Hi Heligany (welcome to the forum).Heligany wrote: ↑Tue Dec 11, 2018 7:19 amNo your example is not about free will but about deciding to do something... these are not the same thing.
Free will requires no causal chain (determinism) and nothing you are saying, including colouring a letter orange, is outside that... you did that to try to prove a point: so for a reason not random and outside causality.
The problem is that even if you could find an action outside of causality it would still not prove free will: as for free will to be involved the self has to be the trigger not randomnes
The difficulty is that free will is used in different ways outside of philosophy, especially in law, where it is routinely conflated with mere will (unimpeded decision making)...this muddies the waters.

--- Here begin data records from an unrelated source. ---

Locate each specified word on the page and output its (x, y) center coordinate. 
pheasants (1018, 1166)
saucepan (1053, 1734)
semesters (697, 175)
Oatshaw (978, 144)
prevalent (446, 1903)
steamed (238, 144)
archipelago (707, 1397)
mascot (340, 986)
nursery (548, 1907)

Sam Harris explains it well. https://www.youtube.com/watch?v=_FanhvXO9Pk (it starts at 6.00, lots of waffle before that)
I have a lot of respect for Sam Harris, however, he doesn’t even believe in the existence of the self (or more specifically, that the self is an illusion founded upon neural processes). Therefore, it is no wonder that he would be against the idea of the existence of free will if, indeed, there is no existing “agent” to wield such an attribute.
If this was an argument against the existence of God, then you could use Harris (and his personal biases) as a reference for that also.
Nevertheless, I acknowledge your “free will” to choose anyone you so desire to support your assertions.
Needless to say, you will no doubt insist that what you have done is not an instance of free will, but was the result of a causal chain. Whereas I, on the other hand, will insist that we need to be sensible about the question of free will and try not to over-think it to the point of being pathologically obsessive over what qualifies as free will.
I suggest that we avoid looking for some kind of Platonic definition of what free will entails and keep it as simple as the very first line of Wiki’s definition:
The point is that for all practical purposes, whenever we make a personal choice in the process of “deciding to do something” when confronted with a variety of contrasting options, it is about as close to having free will as the universe will allow.Wiki wrote: Free will is the ability to choose between different possible courses of action unimpeded.